Start Text to read

The East is a bit different. There, production has certainly expanded. That is good for capitalism —and in the long run it is good for working people in the West and in China, too. There is a lot of resentment in Europe and America about China’s success, and some of that is dressed up in the bogus terms of concern for labour rights or for the environment. Such criticisms seize on details which, however justified, are really just used as excuses to rubbish China’s growth, out of jealousy, not to put too fine a point on it.

China’s growth, and the growth in Vietnam, Malaysia and Korea that preceded it, has been very important not just because it put some vigour back into capitalism, filling Wal-Mart’s shelves (their industrial capitalism supporting our consumer capitalism, so to speak), but also because it has enhanced all of our lives.

But what China’s growth did not do was significantly to increase the productivity of industrial labour by displacing workers with machines, leading to overaccumulation.

Even though many peasants did lose their livelihoods, for the most part the story of China’s growth is of a further extension of capital accumulation across the east, by the creation of new points of production, recruiting a new labour force, not of an intensification of capitalism with industrialization forcing labour out. Indeed, the world’s industrial workforce has massively expanded, as capital has spread out across the globe, incorporating those formerly under-invested regions of the world ruled by the Stalinists. To understand the sea-change in capitalism that occurred around 1985-1995 you cannot look at ‘objective’ economic categories in isolation from the subjective factor.

End Text to read

* Problems and tasks:
**A.** In the passage on China's growth, rewrite the stretch from "China’s growth, and" through "of our lives.", changing "vigour" to "energy".
**B.** Answer these questions from the passage on China's growth:
(i) Whose growth does it say came before China's?
(ii) Around which years does it place the sea-change in capitalism?
(iii) What does it say happened to the world's industrial workforce?

Start Collected data

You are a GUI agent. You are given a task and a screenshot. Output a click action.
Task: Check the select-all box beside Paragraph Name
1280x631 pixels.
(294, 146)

End Collected data

* Worked solutions:
**A.**
China’s growth, and the growth in Vietnam, Malaysia and Korea that preceded it, has been very important not just because it put some energy back into capitalism, filling Wal-Mart’s shelves (their industrial capitalism supporting our consumer capitalism, so to speak), but also because it has enhanced all of our lives.

**B.**
(i) The growth in Vietnam, Malaysia and Korea.
(ii) Around 1985-1995.
(iii) It massively expanded.